Incluso el profesor alemán de música que habían contratado, y se tiraba del pelo en cada clase, logró que dejara de pelearme con las teclas del piano y llegara a tocar con corrección, lo suficiente como para deleitar en una velada sin romper los oídos a mis invitados. Fue muy meritorio por su parte seguir enseñándome, inasequible al desaliento.

—Señorita Mary, su oído musical deja mucho que desear; pero si practica todos los días le aseguro que incluso usted logrará sacarle partido al instrumento.

—No lo golpee —me insistía, suspirando—. El piano no es su enemigo. Acaricie las teclas, hable con él, escuche, deje que sus dedos aprendan de memoria el lugar y el sonido de cada tecla.

Las clases de canto no iban mejor. Mi profesora, una mezzosoprano que había visto truncada su carrera y se ganaba la vida moldeando voces chillonas de niñas, se desesperaba.

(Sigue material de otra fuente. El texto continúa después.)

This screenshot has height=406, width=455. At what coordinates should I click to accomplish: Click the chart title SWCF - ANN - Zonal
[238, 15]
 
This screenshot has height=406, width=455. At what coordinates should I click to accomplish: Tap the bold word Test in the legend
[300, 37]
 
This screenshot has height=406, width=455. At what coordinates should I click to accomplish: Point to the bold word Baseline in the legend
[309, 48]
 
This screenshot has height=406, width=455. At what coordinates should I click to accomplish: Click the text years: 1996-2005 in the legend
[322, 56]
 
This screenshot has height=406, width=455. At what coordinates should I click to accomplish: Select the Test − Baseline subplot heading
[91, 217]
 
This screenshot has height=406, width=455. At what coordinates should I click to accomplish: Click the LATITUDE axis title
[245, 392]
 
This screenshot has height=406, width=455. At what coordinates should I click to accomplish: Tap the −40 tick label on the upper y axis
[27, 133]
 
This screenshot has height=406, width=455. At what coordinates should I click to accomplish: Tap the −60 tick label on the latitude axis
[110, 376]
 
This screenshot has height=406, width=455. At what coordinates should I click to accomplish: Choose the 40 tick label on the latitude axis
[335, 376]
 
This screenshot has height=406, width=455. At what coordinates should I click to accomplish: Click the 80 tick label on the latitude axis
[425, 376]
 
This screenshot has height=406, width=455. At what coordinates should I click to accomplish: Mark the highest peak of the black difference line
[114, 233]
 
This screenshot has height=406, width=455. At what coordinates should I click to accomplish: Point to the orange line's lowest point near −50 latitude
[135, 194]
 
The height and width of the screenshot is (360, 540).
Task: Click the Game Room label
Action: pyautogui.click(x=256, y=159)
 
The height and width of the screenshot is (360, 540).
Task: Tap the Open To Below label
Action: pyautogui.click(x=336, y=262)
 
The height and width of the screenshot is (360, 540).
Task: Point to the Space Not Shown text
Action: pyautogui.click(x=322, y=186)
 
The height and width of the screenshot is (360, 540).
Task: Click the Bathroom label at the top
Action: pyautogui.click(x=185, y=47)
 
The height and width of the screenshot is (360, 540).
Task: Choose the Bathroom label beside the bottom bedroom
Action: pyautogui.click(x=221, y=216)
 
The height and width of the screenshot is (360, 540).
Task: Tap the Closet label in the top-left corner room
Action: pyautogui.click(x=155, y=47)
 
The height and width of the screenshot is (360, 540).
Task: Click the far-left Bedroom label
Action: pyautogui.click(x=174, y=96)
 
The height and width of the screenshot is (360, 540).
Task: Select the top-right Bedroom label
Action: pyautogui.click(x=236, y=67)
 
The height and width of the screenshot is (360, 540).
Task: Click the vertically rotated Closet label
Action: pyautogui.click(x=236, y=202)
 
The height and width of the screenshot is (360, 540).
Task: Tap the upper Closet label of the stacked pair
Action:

—No tiene usted ni voz ni oído, y eso no tiene remedio; pero intente seguir mis indicaciones, respire cómo y cuando le indico. Recuerde que tiene diafragma y para qué sirve.

Mi habilidad como bailarina también se resentía de la falta de oído musical, pero lograba imprimir cierta gracia a mis movimientos. En cambio, tenía buena mano para las composiciones florales y el dibujo, y buena memoria para las lecciones de historia y geografía.

Ponían a mi alcance todos los libros que necesitaba. Nunca había pisado un museo, pero tenía conocimientos de arte. Montaba a caballo por los alrededores, nunca sola. John Evans, el cochero, cuando estaba libre me acompañaba. No solo entendía mucho de caballos, sino que parecía tenerme un cariño especial aunque sin confianza. Nadie de la casa me trataba con familiaridad, ni siquiera la señora Williams.

También me proponían temas de conversación que era capaz de desarrollar con naturalidad, sin parecer engreída. Tanto mi institutriz como la profesora de protocolo se esforzaron mucho para hacerme entender la diferencia entre una joven agradablemente instruida y una pedante que se hacía notar por un exceso de conocimientos.

—A los caballeros no les gustan las mujeres que presumen de saber más que ellos, señorita Mary. Cuando aparezca en un salón debe brillar por su modestia y no por su sabiduría, aunque líbrese de quedar como una necia porque eso tampoco favorece a una dama.

Y sin transición me sugería otro tema. En eso consistían básicamente nuestros paseos por el jardín.

Sin embargo, y pese a mi vida retirada, no pasaba desapercibida. No me habían visto en sociedad pero hablaban de mí preguntándose quién sería la misteriosa joven que guardaban con tanto celo.